三河国を、一つに家に……そんな願いを込めて改名した松平家康(演:松本潤)。
家康「わしは、この三河を一つの家だと考えておるんじゃ」
石川数正「妻や子だけでなく、家臣や民も、皆、親であり子であり兄弟であると、殿はそうお考えだそうじゃ。この三河という家をやすらかなものにしたい。その意味を込めての「家康」」
しかし実際のところ、三河は一つの家どころかろくに平定すらされておらず、織田信長(演:岡田准一)に土足で踏み込まれる始末。
早く我が家を我がものとせねば……焦る家康は軍資金を調達するべく一向宗の本證寺から粮米を徴発。これが後に家康の三大危機「三河一向一揆」を惹き起こすのでした。
さて、NHK大河ドラマ「どうする家康」第7回放送は「わしの家」……いやいや、まだあんたの家になってないだろ&仮にあんたの家だとして、我が子(領民)から日々の糧を不法に略奪するのはどうなんだと突っ込んだ視聴者は、筆者だけではないはずです。
今週も気になるエピソードや人物を深掘りして、大河ドラマを振り返っていきましょう。
元康、家康に改名
信長に改名しろと言われたから、言われるままに改名するとは情けない……でもまぁ「そうでないと裏づける史料がない以上、そうであった可能性も否定できない」ため仕方ありません。
江戸幕府の公式記録『徳川実紀(東照宮御實紀)』によると、元康が家康と改名したのは永禄5年(1562年)。厳密な時期は不明ながら、8月21日の文書には家康と署名されています。
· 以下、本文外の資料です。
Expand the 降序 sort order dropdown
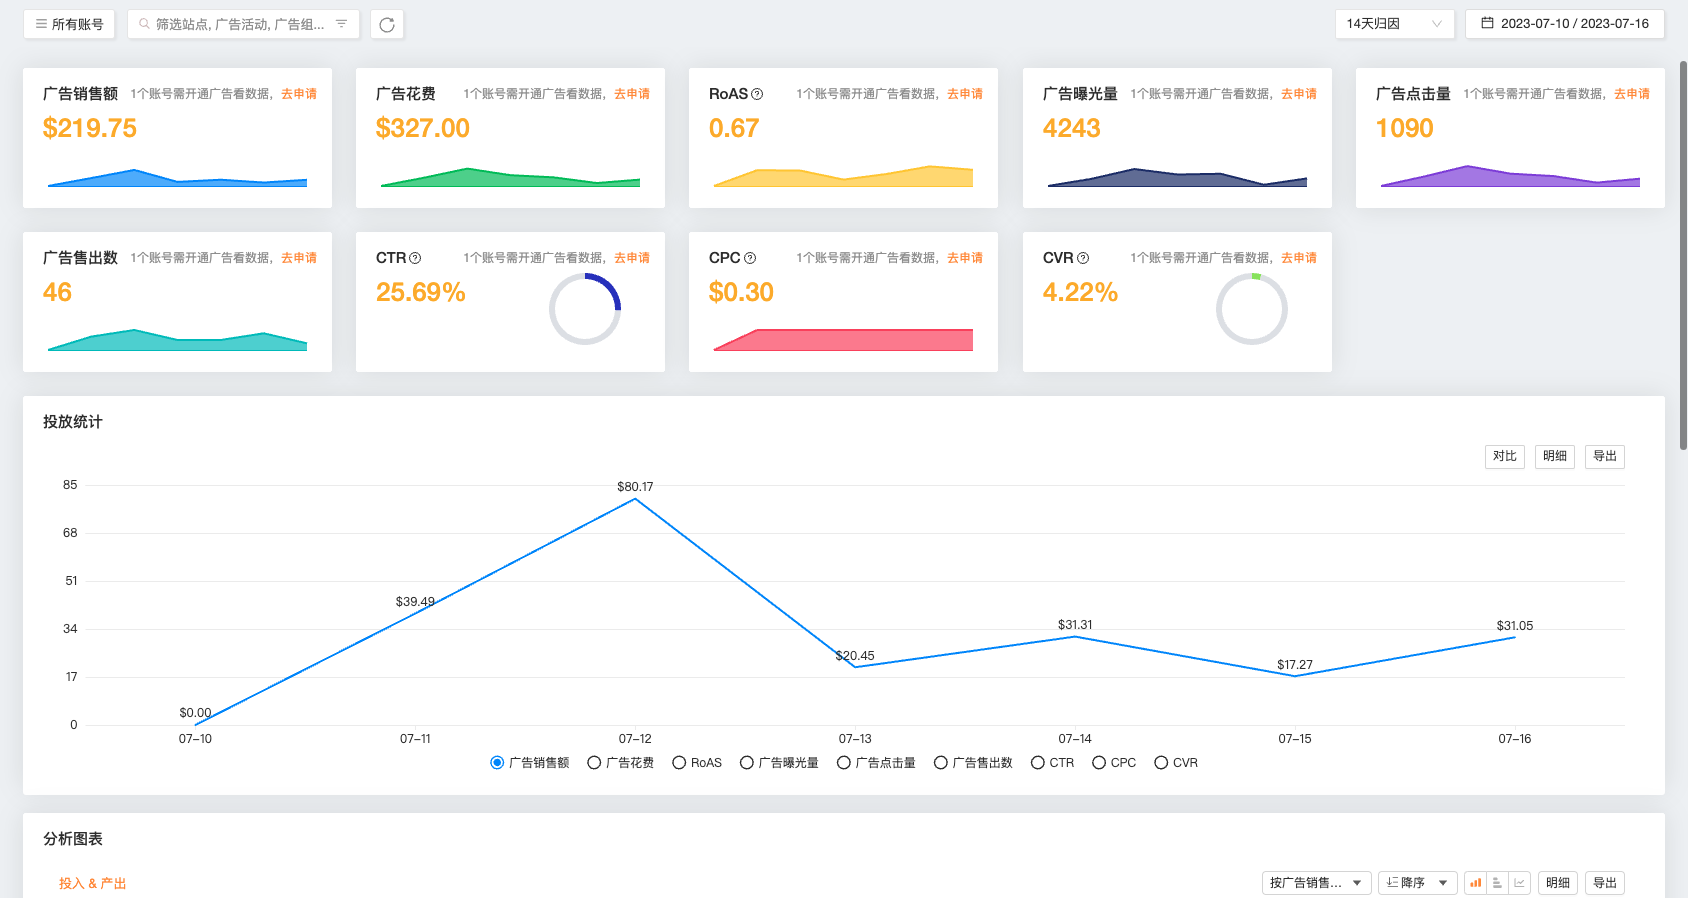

…… 君ことし御名を 家康とあらため給ふ。(永禄四年十月の御書に 元康とあそばされ。五年八月廿一日の御書には家康とみゆ。)……
※『東照宮御實紀』巻二 永禄四年-同七年「永禄五年元康改名家康」
※名前(君、家康など)の前が不自然に空けてあるのは、すぐ上(原書は縦書き)に文字が来て、その名前を踏みつけることを遠慮したためです。
劇中では源氏の棟梁・八幡太郎こと源義家(みなもとの よしいえ。源頼朝の高祖父。長暦3・1039年生~嘉承元・1106年没)の家をとったとしていますが、身近なところでは継父の久松長家(演:リリー・フランキー)から拝領しました。
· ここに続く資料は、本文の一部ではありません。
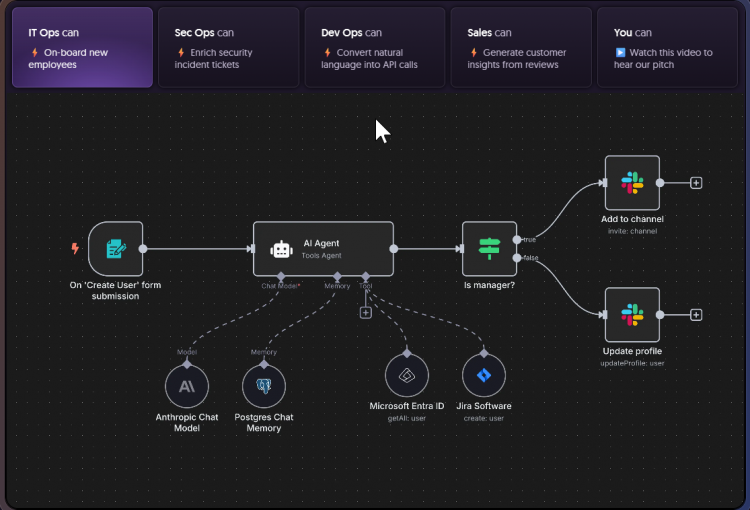Click the 'Create User' form trigger node icon

(116, 249)
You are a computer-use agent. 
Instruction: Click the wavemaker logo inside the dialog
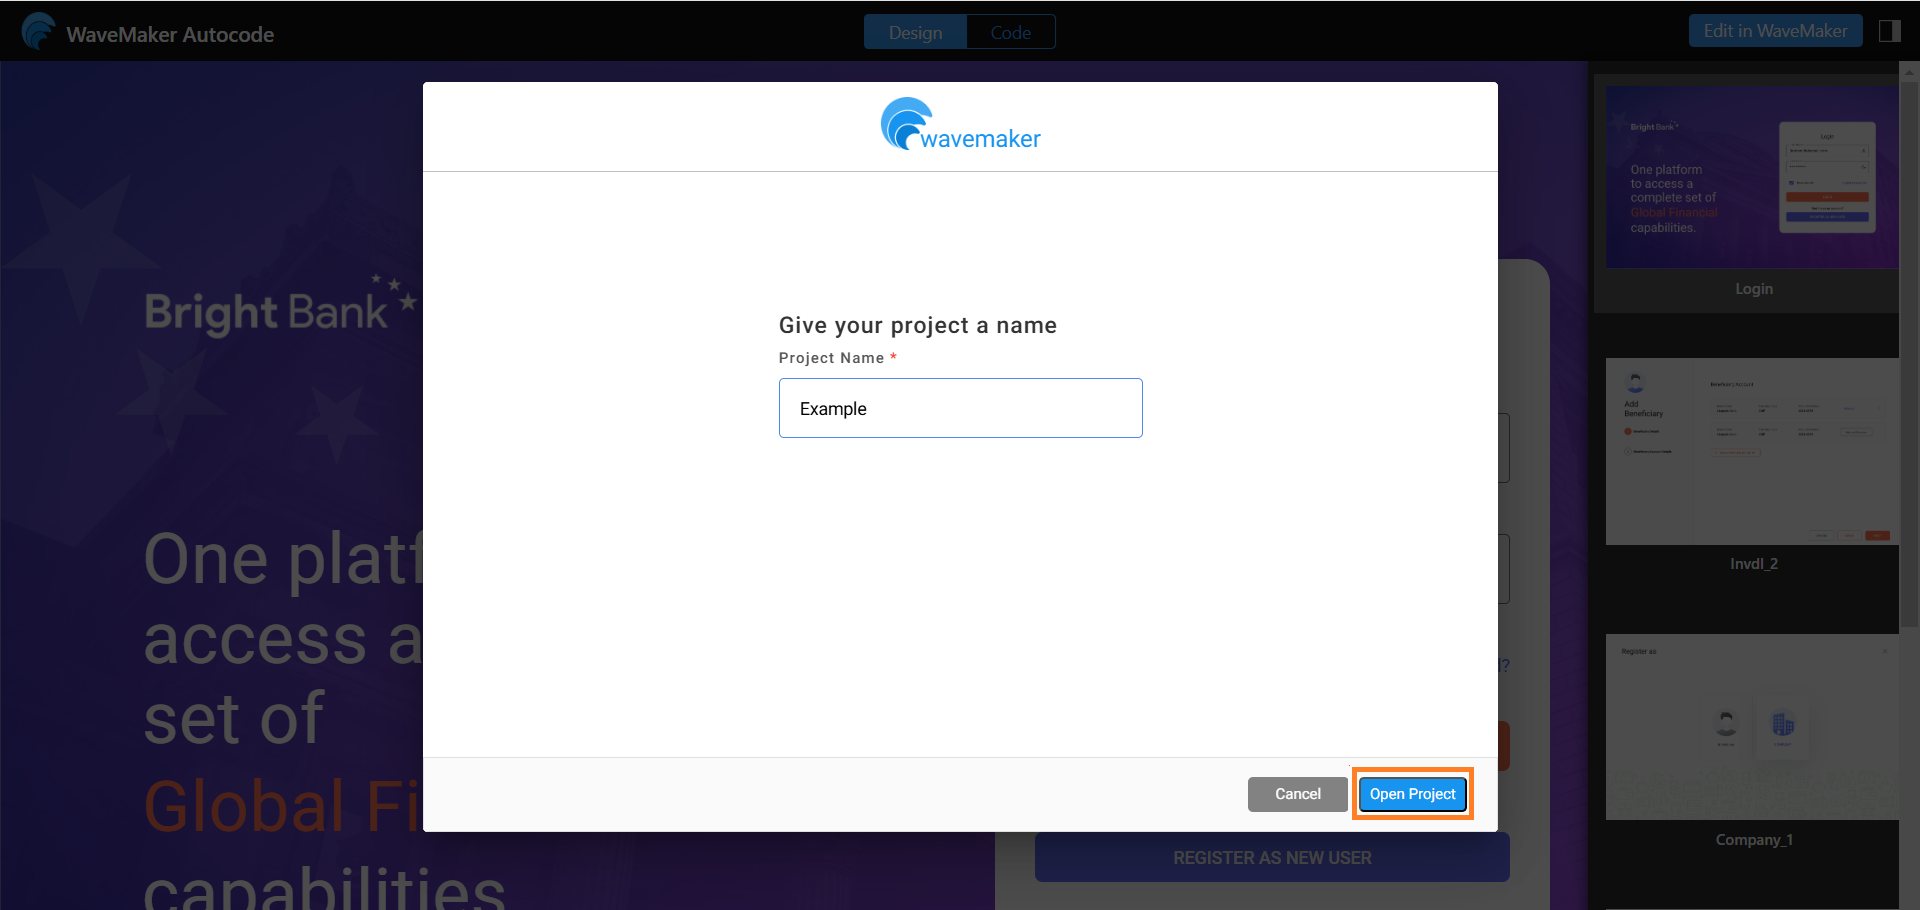(959, 123)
※後に長家は家康に遠慮して久松俊勝(としかつ)と改名します。
余談ながら、瀬名(演:有村架純。築山殿)が気に入っていた松平泰康(やすやす)。物事がやすやす進むようにとは(その後の人生を思えば)何の皮肉か……と苦笑はさておき、大草松平家に松平康安(やすやす。松平昌久の曾孫)という武将が実在します。
また、ネタ(ジョーク?)で「やすやす」の読みであれば、安康にすれば後の方広寺鐘銘事件(国家安康君臣豊楽)の伏線に……なったかも知れません。
あるいは前作「鎌倉殿の13人」で人気だった?北条泰時(ほうじょう やすとき。鎌倉幕府の第3代執権)を思い出させたかったのでしょうか。